The latter three plays - along with Stamp at The Edge's A Thousand Hills, Thread Theatre's The Keepers, Young and Hungry's Cow, Taki Rua's Strange Resting Places and Renee Liang's The Bone Feeder - showed that some of the most exciting theatre is devised, or fringe, or offered by practitioners in development. Local writing, including the interesting history plays by more established practitioners - Albert Belz's Te Awarua and Auckland Theatre Company's On the Upside-Down of the World - often has a headstart in relevance.
However, my personal highlight of the year was an international one thanks to the Auckland Arts Festival: La Odisea from Bolivia, weaving myth and the mundane together with panache.
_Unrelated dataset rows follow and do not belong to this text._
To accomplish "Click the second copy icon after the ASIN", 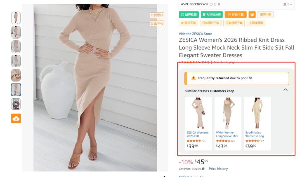I will click(215, 4).
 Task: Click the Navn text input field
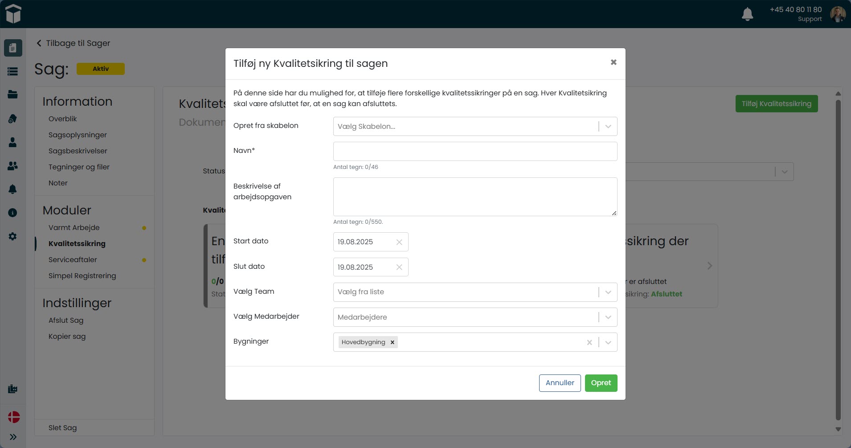[x=475, y=152]
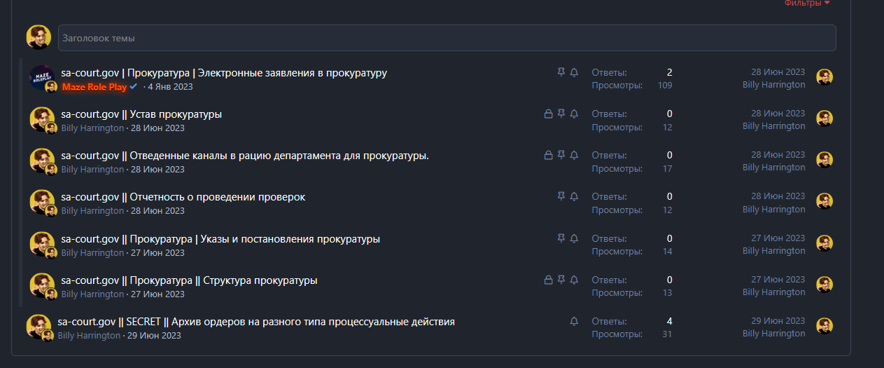This screenshot has height=368, width=884.
Task: Click pin icon on Электронные заявления thread
Action: (561, 73)
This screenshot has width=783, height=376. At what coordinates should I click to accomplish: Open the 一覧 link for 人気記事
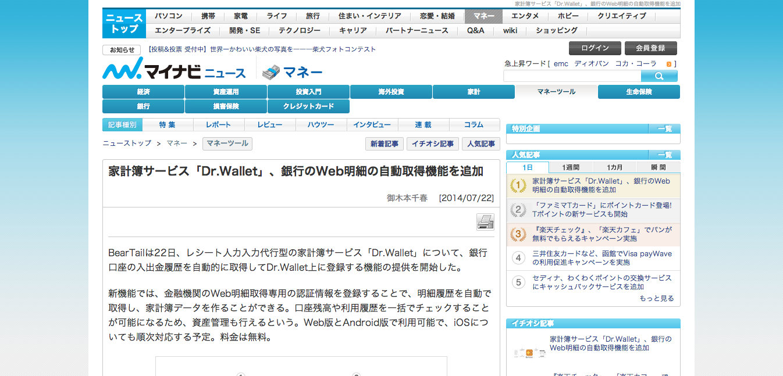664,155
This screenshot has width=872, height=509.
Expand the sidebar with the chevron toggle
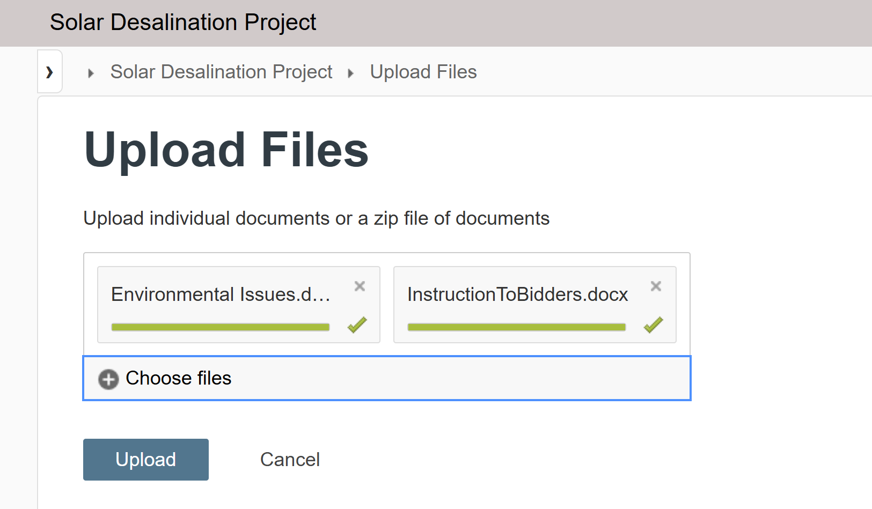coord(49,72)
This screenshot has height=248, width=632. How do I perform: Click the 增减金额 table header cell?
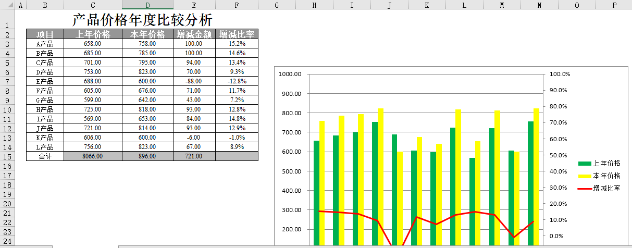coord(194,34)
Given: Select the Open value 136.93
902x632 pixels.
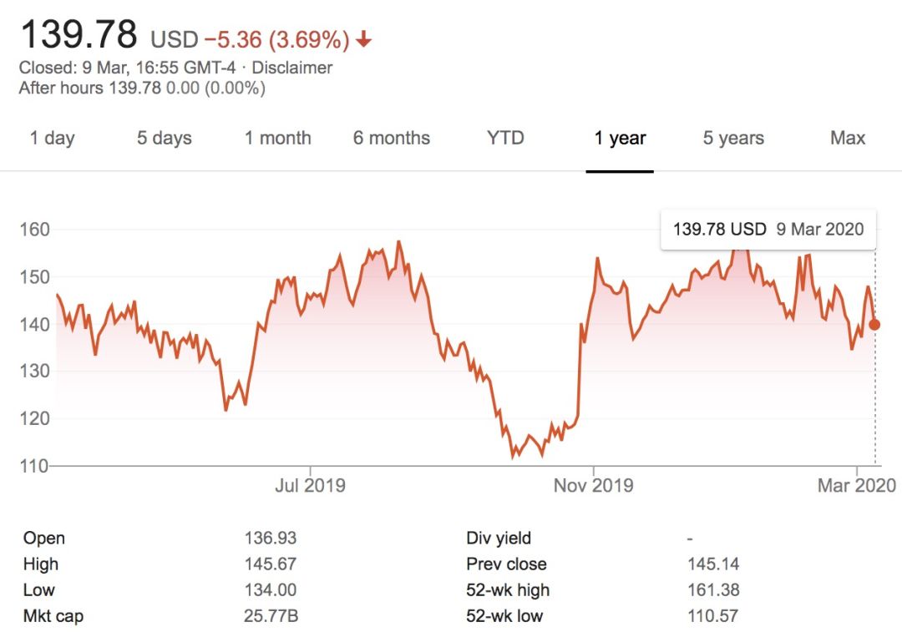Looking at the screenshot, I should tap(270, 538).
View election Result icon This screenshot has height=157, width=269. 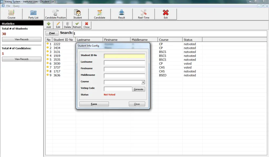(x=121, y=14)
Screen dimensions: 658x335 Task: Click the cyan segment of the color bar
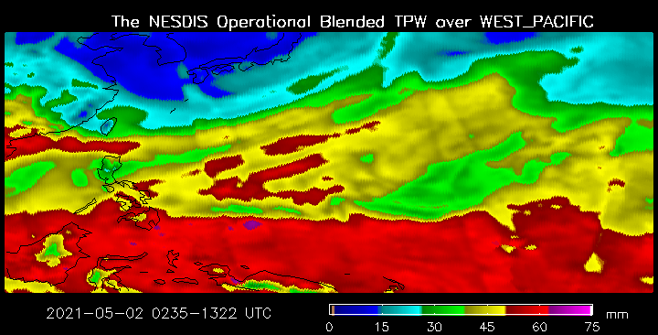click(x=400, y=310)
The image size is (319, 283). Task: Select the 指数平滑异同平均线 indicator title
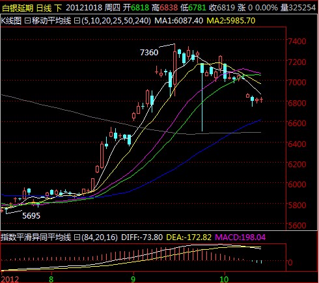[x=36, y=237]
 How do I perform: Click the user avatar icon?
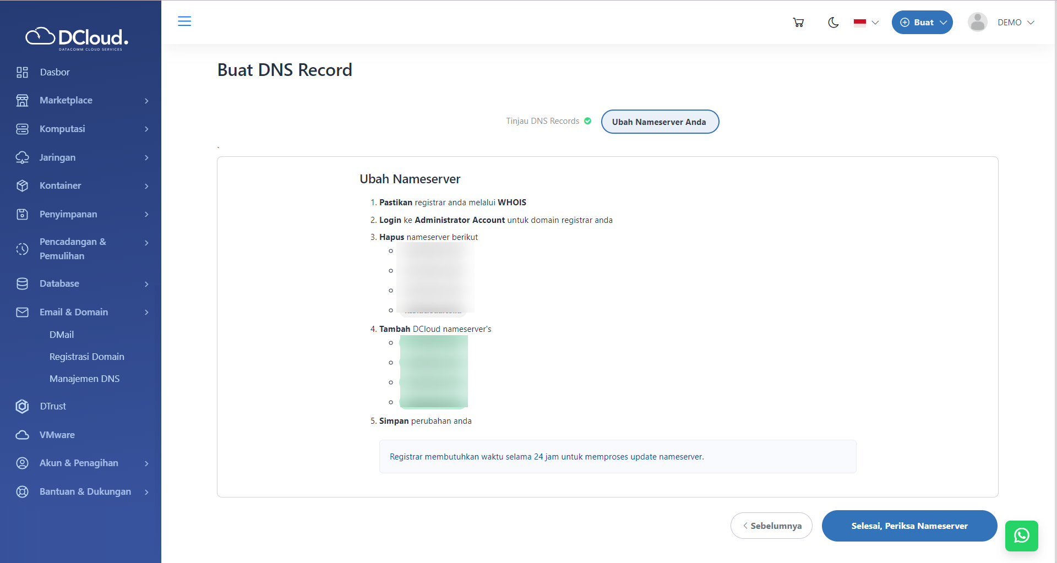(977, 23)
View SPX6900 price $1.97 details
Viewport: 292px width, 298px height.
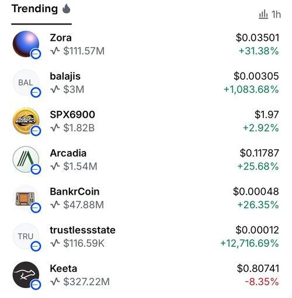click(x=267, y=114)
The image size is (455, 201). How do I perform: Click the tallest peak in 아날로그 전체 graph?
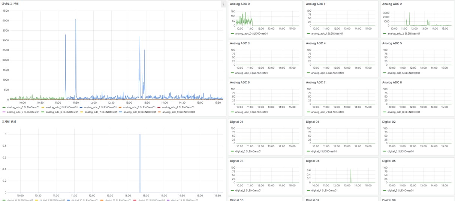click(76, 20)
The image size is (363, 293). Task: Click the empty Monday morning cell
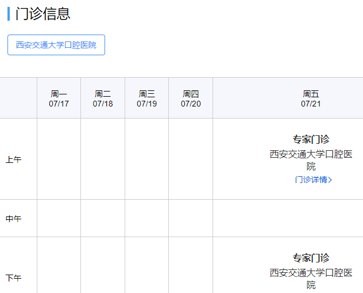[x=59, y=159]
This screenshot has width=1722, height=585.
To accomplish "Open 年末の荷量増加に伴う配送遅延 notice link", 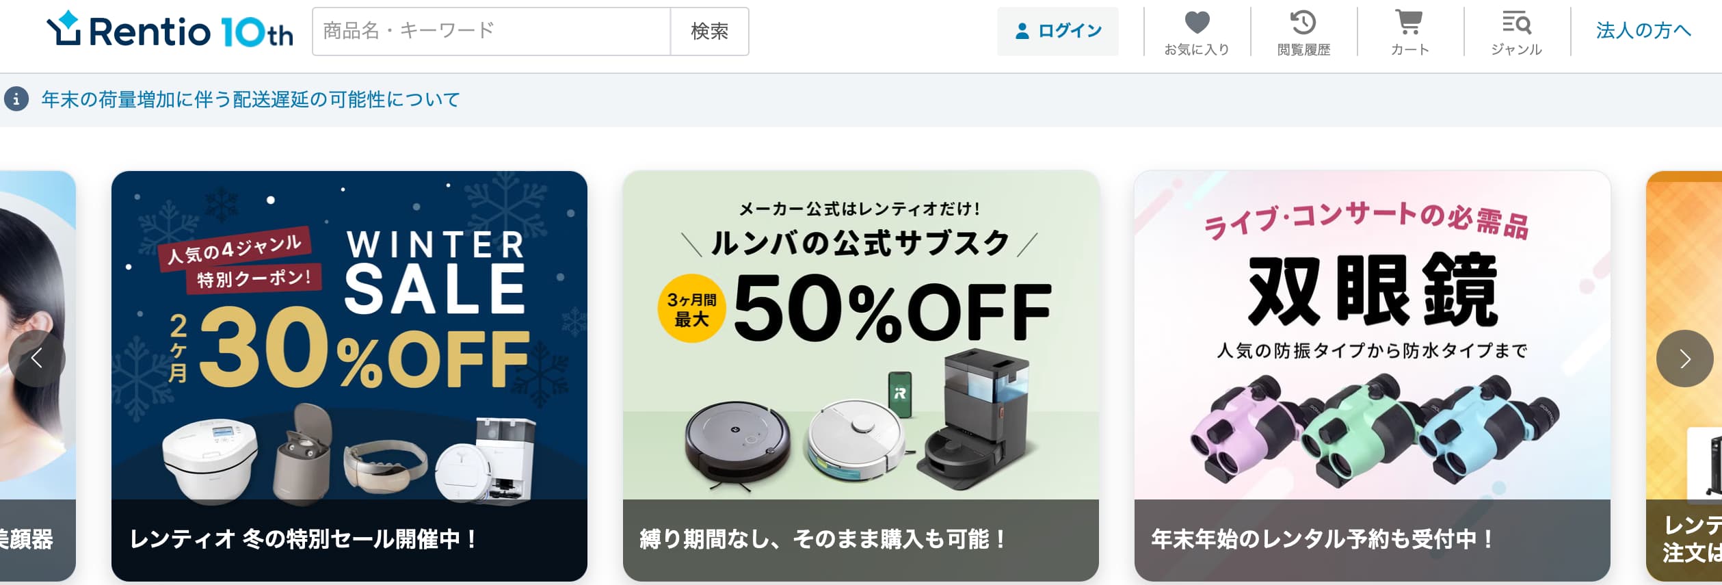I will click(250, 100).
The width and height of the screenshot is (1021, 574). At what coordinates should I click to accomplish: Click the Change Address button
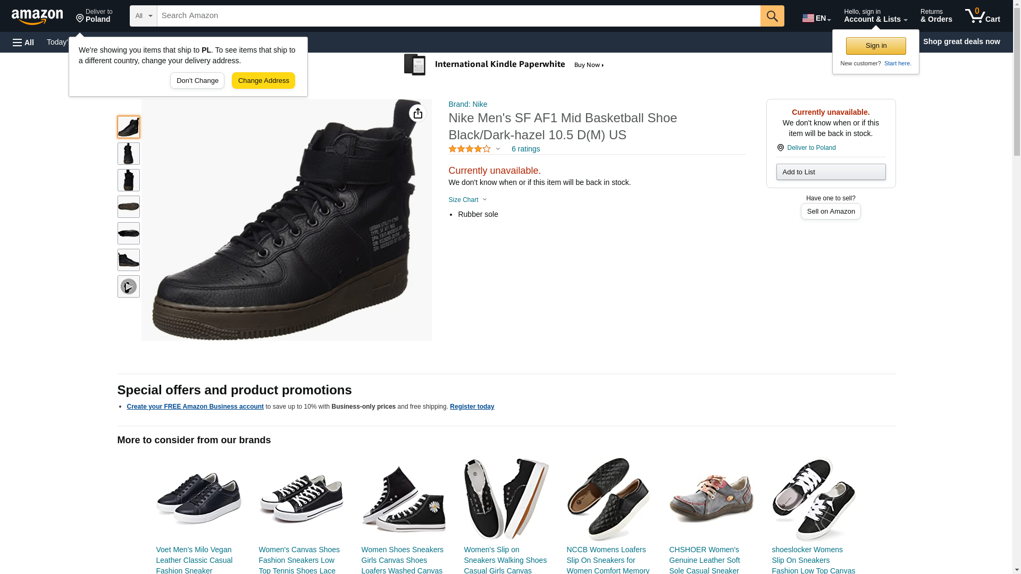263,81
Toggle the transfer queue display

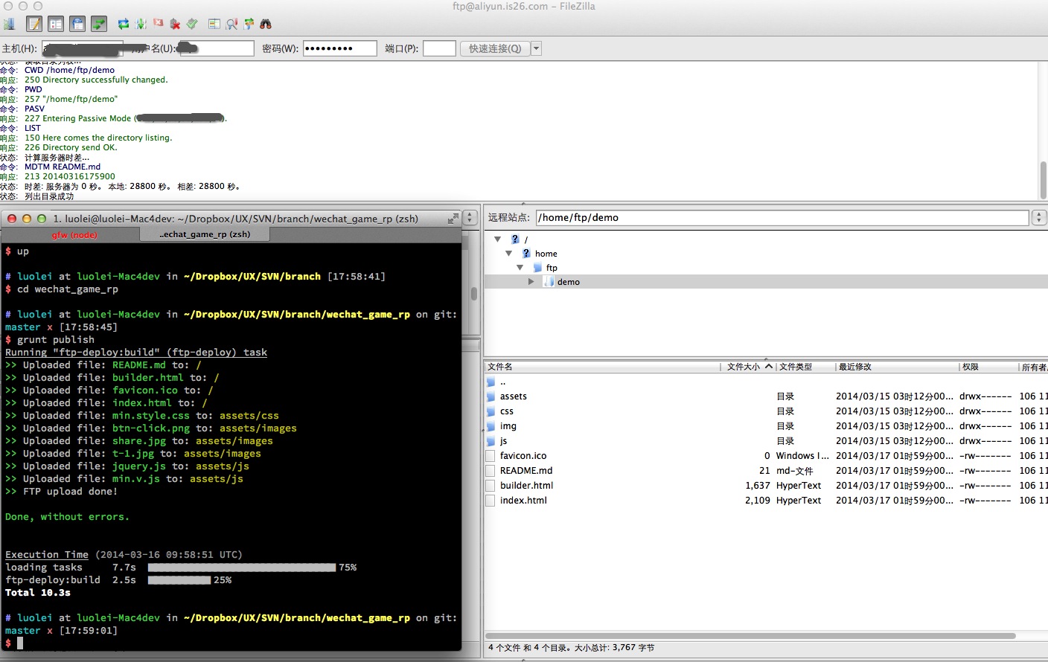[99, 24]
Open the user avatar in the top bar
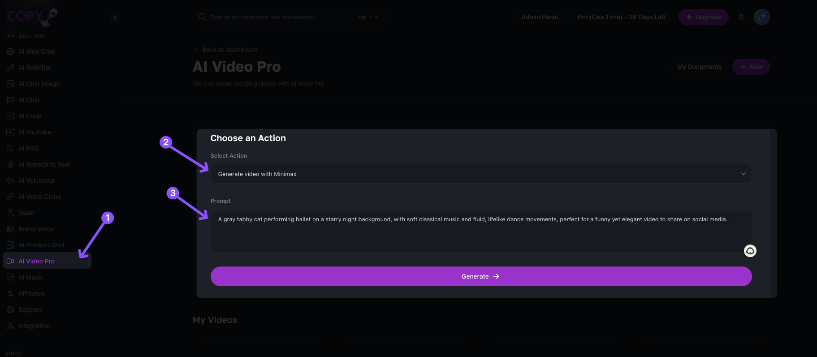 click(761, 17)
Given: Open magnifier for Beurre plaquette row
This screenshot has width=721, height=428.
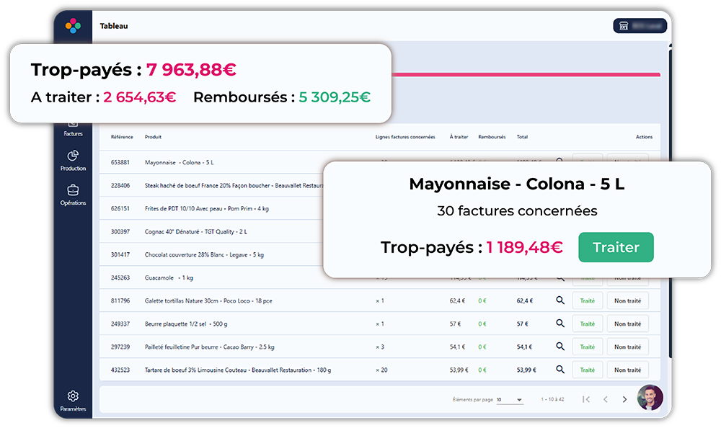Looking at the screenshot, I should [559, 324].
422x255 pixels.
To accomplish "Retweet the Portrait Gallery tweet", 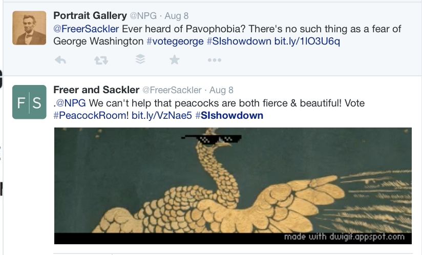I will [x=101, y=60].
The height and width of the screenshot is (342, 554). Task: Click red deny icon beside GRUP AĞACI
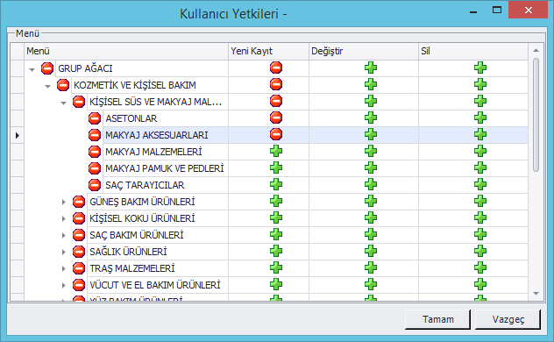click(x=47, y=68)
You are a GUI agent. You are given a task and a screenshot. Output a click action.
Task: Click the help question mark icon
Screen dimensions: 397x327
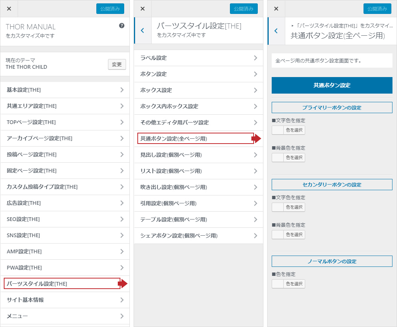click(122, 26)
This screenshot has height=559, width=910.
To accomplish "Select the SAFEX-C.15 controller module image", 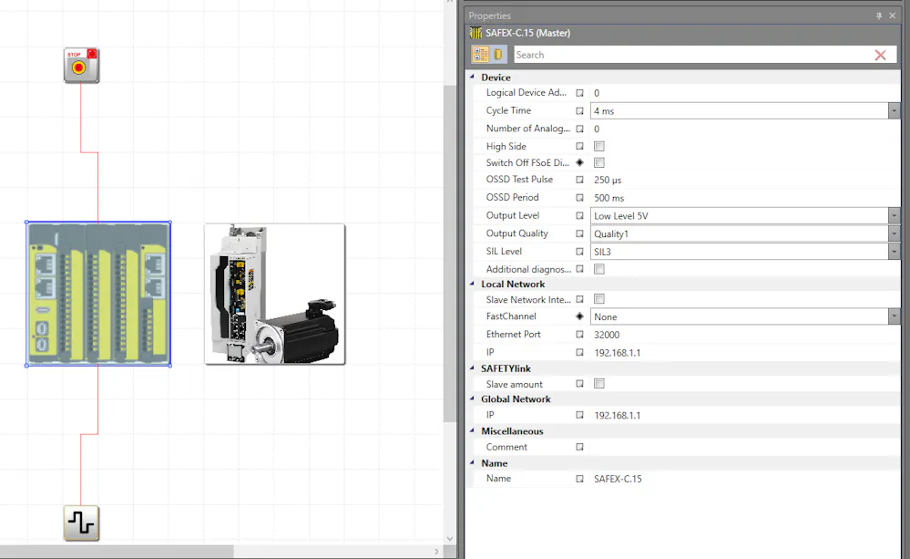I will click(x=98, y=294).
Many other plays could have done with a jolly good editing. I'm told aspiring playwrights and directors do not always listen to their mentors. They should.
But ones to watch (for good reasons) in the younger set include Kayleigh Haworth, who played Tigerplay's slumped teenager; Outfit Theatre's fine character actor Andrew Ford, who gives all his lines an enlivening twist; and the fearlessly comic Sam Snedden, who rushed in where even The Office's David Brent would fear to tread, in Silo's The Only Child. Set designer Jessika Verryt (daughter of John) is wonderfully versatile and talented.
But the most anticipated theatrical debut this year was (literally) polished: Q Theatre. Its low-lit wooden foyer is spacious and luxurious, if somewhat anonymous. And between the black stallion statues (National Bank leftovers?), the career bar staff - joy of joys - know and actually care about what they're doing.
I've seen three productions in the Loft, the smaller of Q's two theatres, and the space seems commendably flexible.
Its breathtaking inaugural production, Venus Is by the expert Dust Palace, was exceptional cabaret - thoughtful, acrobatic and sensual - and it would be adored on the international festival circuit.
But the near-absence of signage at Q - as if it's a speakeasy ashamed of peddling live theatre - is almost criminal, given the theatre boasts a prominent address at the expense of the ratepayer. Rival "Q" signs selling real estate across Queen St (Avenue Q?) are easier to spot.
Names in lights would help create queues at Q and raise the art form's profile in the city more generally. Auckland deserves to see its theatre - and its theatre, in general, deserves to be seen.